I have a roof over my head, food on my table and a family that loves me. It’s really hard to say that I NEED much more than that. I get wrapped up in the craziness of life and sometimes it is nice to get away from it all just for a while and remember what is most important.
- Do some volunteer or missions work
Going to another country or helping those less fortunate has always been a big eye opener for me. Seeing someone who is in a desperate situation, possibly wondering where their next meal will come from always convicts me. How selfish and self-centered am I? I worry about things like 401k’s, retirement, all the work I have to get done and the little amount of time that I have to do it. Some people have no idea where they will sleep tonight or if they will get to eat today. Be thankful for what you do have.

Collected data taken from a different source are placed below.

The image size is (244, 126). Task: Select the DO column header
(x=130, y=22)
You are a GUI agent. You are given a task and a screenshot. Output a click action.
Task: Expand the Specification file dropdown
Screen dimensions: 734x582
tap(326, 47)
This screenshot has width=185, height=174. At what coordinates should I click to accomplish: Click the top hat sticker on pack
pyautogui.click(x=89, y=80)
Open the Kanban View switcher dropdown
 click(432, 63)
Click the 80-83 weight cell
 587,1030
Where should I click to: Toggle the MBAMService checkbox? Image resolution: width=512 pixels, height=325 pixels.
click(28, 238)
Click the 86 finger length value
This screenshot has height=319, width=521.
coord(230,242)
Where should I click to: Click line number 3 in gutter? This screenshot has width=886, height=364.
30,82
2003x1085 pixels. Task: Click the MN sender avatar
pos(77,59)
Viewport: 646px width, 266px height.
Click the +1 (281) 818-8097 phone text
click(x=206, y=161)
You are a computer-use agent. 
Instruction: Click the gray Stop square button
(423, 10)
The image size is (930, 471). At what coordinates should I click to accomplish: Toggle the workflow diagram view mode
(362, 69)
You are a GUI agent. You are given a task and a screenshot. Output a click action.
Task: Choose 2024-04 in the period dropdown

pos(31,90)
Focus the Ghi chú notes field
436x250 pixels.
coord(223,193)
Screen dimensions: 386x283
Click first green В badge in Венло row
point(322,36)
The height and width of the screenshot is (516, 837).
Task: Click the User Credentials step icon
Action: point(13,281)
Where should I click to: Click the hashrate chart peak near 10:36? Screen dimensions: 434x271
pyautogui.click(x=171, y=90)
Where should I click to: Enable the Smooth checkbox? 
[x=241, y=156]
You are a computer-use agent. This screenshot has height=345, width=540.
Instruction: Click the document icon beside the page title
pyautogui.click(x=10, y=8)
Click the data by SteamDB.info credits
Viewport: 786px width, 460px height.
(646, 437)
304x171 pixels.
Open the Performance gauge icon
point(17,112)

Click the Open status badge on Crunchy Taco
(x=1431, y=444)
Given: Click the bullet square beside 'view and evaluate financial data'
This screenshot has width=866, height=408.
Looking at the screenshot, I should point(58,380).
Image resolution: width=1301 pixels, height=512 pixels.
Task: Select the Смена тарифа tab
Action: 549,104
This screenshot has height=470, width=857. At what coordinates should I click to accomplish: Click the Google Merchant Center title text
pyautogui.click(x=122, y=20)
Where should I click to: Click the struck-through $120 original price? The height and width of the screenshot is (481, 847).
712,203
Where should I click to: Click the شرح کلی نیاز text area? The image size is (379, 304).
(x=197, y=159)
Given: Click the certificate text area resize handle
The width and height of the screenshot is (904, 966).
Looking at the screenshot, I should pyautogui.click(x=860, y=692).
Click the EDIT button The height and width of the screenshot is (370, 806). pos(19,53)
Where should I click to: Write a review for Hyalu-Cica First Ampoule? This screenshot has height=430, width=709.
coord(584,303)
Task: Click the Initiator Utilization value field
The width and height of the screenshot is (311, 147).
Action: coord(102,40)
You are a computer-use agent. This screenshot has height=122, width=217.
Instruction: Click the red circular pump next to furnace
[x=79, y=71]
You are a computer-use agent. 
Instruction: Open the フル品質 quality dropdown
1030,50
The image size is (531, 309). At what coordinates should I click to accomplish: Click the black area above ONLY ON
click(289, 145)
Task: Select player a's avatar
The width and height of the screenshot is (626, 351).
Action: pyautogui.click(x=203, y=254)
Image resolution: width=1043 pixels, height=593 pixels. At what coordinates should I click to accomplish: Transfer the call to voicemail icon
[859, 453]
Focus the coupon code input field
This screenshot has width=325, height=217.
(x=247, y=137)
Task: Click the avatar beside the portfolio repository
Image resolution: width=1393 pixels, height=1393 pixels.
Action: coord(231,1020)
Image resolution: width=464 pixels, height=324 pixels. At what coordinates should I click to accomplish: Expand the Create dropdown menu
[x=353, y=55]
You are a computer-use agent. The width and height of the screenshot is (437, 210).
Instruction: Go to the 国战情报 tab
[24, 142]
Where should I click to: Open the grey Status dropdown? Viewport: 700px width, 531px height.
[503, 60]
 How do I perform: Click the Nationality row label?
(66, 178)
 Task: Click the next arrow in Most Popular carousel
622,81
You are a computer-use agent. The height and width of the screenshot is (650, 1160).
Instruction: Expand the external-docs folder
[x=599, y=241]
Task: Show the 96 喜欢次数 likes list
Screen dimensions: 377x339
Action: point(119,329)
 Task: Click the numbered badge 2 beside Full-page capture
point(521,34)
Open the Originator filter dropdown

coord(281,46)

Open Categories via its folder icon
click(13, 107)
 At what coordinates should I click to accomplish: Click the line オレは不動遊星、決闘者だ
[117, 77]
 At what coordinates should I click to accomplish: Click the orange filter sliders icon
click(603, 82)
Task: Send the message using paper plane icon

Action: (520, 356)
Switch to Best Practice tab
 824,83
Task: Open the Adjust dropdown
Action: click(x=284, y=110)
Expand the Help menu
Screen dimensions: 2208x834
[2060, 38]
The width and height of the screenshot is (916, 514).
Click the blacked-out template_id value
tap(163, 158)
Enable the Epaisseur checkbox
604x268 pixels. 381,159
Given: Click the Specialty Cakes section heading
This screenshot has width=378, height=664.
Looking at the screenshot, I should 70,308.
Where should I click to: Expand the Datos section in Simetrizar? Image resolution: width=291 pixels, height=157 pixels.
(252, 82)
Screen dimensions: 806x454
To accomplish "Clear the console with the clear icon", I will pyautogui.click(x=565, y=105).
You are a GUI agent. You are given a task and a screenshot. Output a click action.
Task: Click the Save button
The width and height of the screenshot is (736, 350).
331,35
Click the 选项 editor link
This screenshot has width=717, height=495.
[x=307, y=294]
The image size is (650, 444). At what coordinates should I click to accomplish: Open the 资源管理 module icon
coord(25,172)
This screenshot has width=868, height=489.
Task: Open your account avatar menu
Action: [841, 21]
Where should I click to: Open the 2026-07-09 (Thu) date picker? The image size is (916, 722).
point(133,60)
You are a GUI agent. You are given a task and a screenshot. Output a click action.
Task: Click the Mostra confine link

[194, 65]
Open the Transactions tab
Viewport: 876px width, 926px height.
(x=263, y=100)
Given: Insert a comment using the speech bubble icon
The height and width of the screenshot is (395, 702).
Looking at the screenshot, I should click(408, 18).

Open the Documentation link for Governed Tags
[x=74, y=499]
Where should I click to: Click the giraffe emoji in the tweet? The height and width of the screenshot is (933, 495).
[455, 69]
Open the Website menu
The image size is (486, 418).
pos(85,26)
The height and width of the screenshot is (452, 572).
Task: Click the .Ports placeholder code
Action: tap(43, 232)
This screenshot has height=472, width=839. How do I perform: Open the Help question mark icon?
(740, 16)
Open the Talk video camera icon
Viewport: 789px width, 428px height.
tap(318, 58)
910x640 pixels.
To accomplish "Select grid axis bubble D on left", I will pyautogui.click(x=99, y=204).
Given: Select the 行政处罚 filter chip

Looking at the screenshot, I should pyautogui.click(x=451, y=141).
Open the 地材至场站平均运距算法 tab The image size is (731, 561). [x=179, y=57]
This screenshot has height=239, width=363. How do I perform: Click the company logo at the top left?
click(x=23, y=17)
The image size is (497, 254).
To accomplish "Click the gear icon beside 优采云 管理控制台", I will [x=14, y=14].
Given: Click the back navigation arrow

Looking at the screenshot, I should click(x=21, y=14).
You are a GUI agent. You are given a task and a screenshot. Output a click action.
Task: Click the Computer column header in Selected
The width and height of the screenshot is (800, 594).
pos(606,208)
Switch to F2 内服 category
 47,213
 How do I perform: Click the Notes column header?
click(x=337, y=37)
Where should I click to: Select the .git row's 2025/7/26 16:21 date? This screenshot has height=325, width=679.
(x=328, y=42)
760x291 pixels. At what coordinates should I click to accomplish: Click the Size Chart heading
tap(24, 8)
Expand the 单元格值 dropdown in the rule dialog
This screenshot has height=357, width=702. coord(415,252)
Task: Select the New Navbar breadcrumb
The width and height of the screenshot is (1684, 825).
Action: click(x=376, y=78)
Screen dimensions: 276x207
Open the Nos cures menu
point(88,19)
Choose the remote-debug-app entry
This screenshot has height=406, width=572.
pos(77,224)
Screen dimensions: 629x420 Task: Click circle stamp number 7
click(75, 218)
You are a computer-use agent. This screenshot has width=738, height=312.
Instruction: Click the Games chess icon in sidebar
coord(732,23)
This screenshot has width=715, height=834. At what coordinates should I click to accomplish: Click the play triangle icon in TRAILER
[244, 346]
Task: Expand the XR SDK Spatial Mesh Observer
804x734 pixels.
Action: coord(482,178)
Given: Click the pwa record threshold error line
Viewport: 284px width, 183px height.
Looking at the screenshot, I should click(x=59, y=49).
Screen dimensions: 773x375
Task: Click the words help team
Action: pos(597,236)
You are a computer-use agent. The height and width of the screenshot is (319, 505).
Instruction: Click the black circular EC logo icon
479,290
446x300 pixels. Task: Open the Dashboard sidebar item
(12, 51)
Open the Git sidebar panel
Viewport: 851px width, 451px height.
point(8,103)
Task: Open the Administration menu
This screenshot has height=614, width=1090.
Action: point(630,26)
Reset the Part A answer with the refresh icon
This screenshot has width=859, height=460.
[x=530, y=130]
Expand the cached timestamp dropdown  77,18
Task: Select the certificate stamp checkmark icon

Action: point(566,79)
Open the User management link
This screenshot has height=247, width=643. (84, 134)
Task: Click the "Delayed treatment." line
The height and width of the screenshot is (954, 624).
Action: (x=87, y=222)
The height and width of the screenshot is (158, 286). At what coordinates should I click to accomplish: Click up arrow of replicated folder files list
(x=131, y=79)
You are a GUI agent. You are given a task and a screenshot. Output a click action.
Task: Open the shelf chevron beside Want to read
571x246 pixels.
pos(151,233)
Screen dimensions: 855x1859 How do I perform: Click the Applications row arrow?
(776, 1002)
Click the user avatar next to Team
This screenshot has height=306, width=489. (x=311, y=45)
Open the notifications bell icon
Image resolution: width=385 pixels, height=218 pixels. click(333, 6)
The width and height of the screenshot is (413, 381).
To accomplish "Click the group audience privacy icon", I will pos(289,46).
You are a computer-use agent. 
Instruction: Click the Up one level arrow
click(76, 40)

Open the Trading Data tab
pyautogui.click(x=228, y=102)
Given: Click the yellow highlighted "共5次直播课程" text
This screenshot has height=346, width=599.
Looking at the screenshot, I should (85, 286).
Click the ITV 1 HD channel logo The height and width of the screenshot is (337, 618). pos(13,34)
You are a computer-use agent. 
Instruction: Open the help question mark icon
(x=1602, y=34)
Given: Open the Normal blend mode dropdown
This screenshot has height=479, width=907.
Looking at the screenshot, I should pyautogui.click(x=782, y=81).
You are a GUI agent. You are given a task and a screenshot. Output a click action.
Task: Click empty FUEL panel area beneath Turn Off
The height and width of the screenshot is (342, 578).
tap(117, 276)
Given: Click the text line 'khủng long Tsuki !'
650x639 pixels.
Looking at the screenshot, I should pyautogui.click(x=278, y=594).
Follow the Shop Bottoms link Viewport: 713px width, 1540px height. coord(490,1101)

- Watch HGTV House Hunters International
I say this one in jest but specifically when it comes to comparing the size of houses this one always blows my mind. The price of some houses in Europe and other countries is unreal when compared to what you can get here in the States for the same price! I’ve seen some tiny kitchens on that show that makes our little corner kitchen look like a full-on chef’s kitchen! Or if you are like me and live somewhere in the Midwest, compare what you could buy in New York or L.A. for the same price as your present home. Yikes!
What’s most important
In the age of social media sometimes it can be tough to watch your friends building new houses, buying new cars and going on what seems like endless vacations. It’s difficult to be content. In order to stay focused you must have defined goals and keep your dreams constantly in front of you. Whether you are just trying to pay off your student loans or working towards early retirement you have to remember what is most important to you and be passionate about what you are trying to achieve. It is so easy to get off track and constantly be changing direction in life. This will get you nowhere fast.
So what about you? How do you keep life in perspective?